24. Cemburu

432 77 12
                                    

"Jika vampir mati, jasadnya hanya akan menghilang setelah dikuburkan, bukannya langsung hilang begitu saja. Akan tetapi, ada pengecualian lain."

Elisa terdiam sejenak untuk menghela napas berat. Alvin yang tak sabaran bertanya cepat, "Kecuali apa, Ma?"

"Jika senjata yang membunuhnya adalah benda pusaka." Elisa menatap putranya yang terlihat tegang di sampingnya. "Dan hanya orang-orang tertentu yang bisa memilikinya."

Alvin menelan ludah. "Contohnya si utusan?"

Tanpa ragu Elisa mengangguk. Elisa bukan hanya curiga, dia bahkan sudah yakin sekali jika orang yang menyelamatkannya kemarin adalah si utusan. Elisa benar-benar tak menyangka akan melihat orang itu langsung. Sebenarnya apa tujuannya menunjukan diri dan bahkan menyelamatkan nyawanya? Bukankah akan lebih mudah menyerang Alvin jika dirinya tak ada? Sebenarnya apa tujuan dia?
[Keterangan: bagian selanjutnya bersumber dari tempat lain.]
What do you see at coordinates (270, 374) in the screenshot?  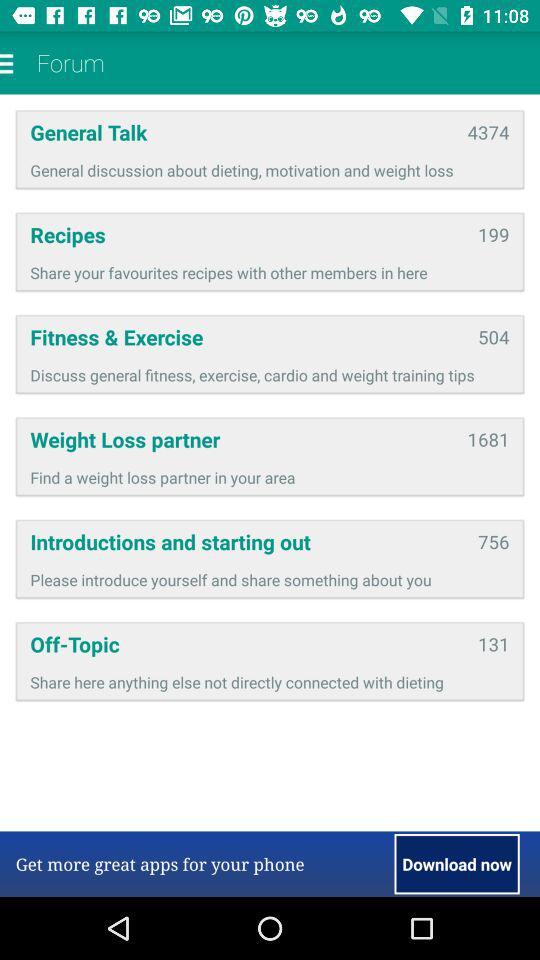 I see `discuss general fitness` at bounding box center [270, 374].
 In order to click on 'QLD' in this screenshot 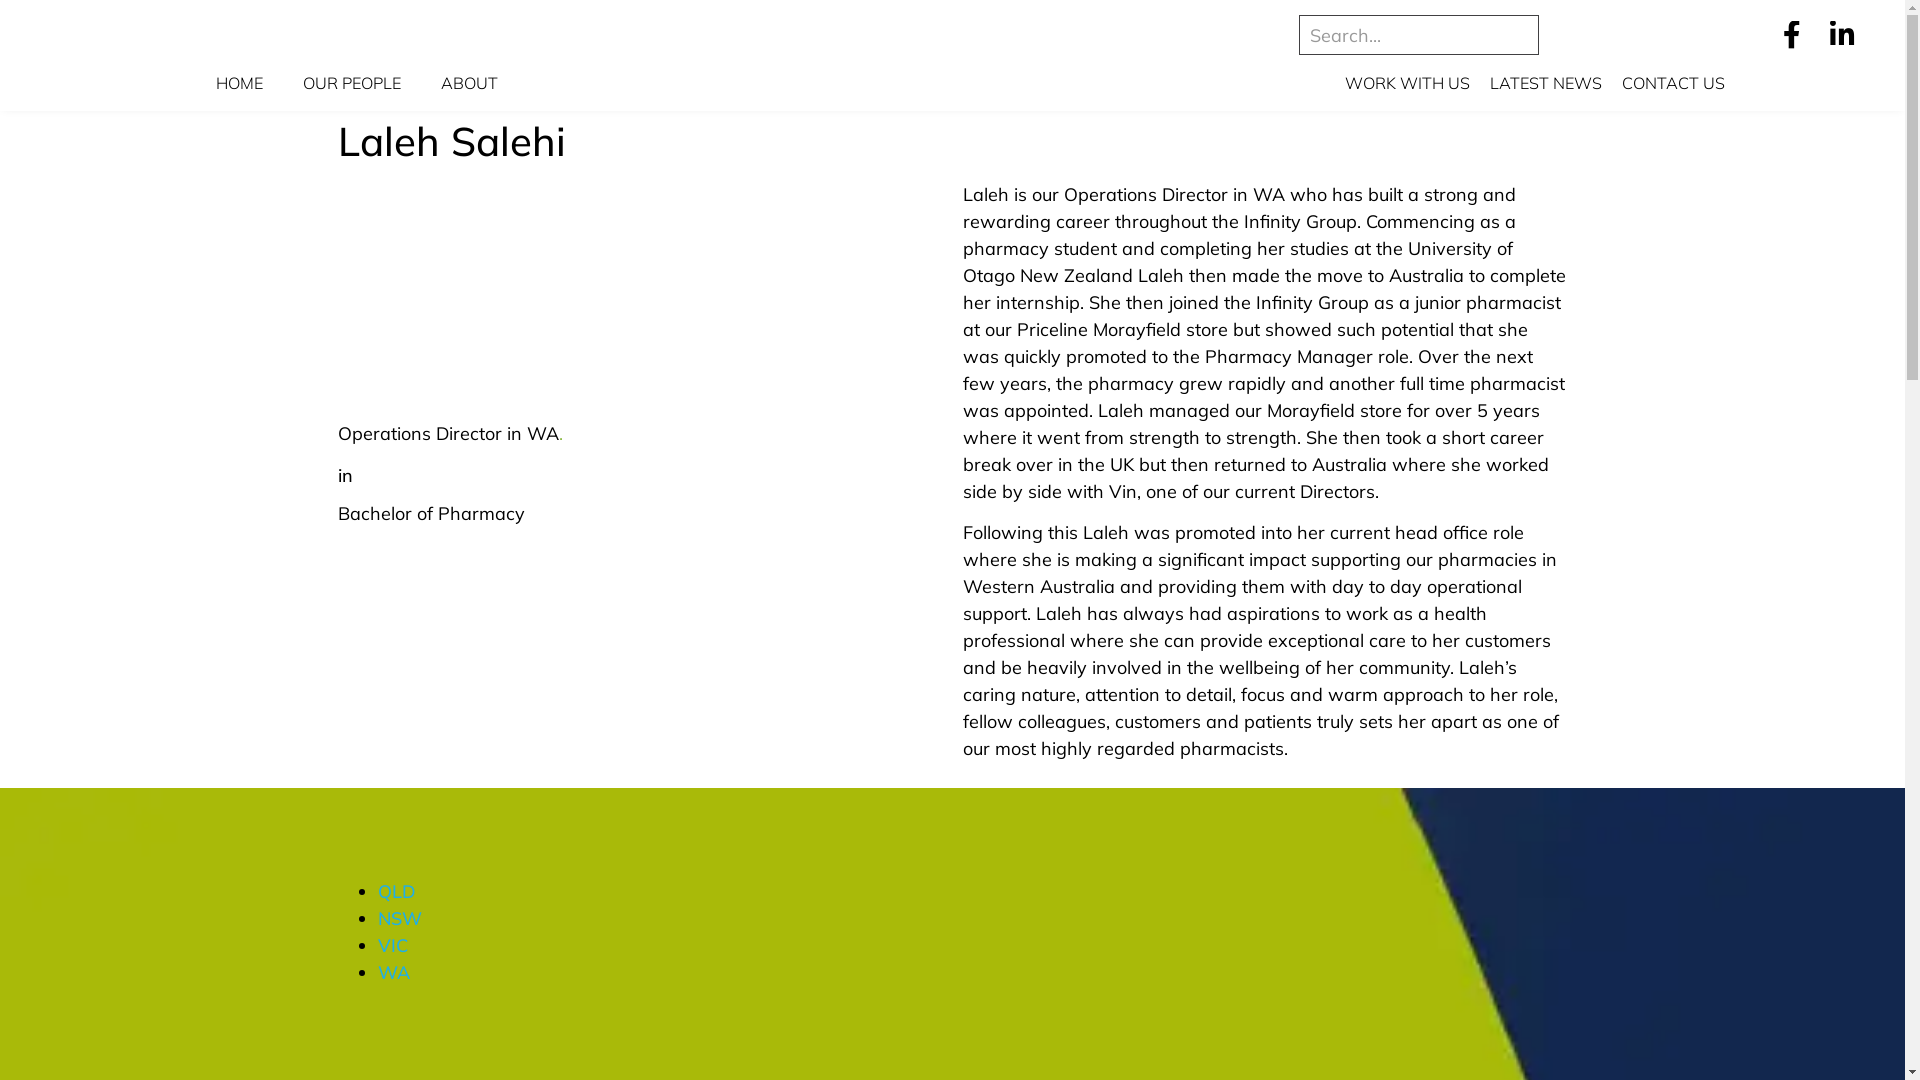, I will do `click(397, 890)`.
"Jadi ... orang yang tolong mama kemarin itu adalah si utusan?"

Elisa menelan ludah. Mengangguk pelan. "Kemungkinan besar dia."
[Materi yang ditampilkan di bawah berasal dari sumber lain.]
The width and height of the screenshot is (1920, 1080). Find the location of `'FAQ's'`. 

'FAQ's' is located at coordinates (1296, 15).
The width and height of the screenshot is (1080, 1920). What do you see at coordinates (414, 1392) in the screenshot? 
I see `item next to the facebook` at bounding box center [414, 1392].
"Tapi kenapa? Kenapa dia peduli sama mama?"

"Entahlah, Rey. Itu juga yang jadi pikiran mama semalaman. Mungkin ... dia punya tujuan lain."

"Tujuan yang buruk?"

Elisa menggeleng. Mengulurkan tangan untuk mengusap kepala Alvin. "Mama gak tau, tapi sebaiknya kamu lebih waspada. Sekarang kamu cepatlah bersiap untuk sekolah. Bangunkan Dava juga," katanya, kemudian pergi meninggalkan kamar Alvin.

***

"Vin gue bingung sama soal nomor 15 dan 17. Lo pake rumus yang mana buat ngerjainnya?" Fira bertanya pada Alvin saat mereka tengah belajar bersama di perpustakaan setelah pulang sekolah. Mengingat lomba Matematika yang akan dilaksanakan mereka berdua tinggal seminggu lagi.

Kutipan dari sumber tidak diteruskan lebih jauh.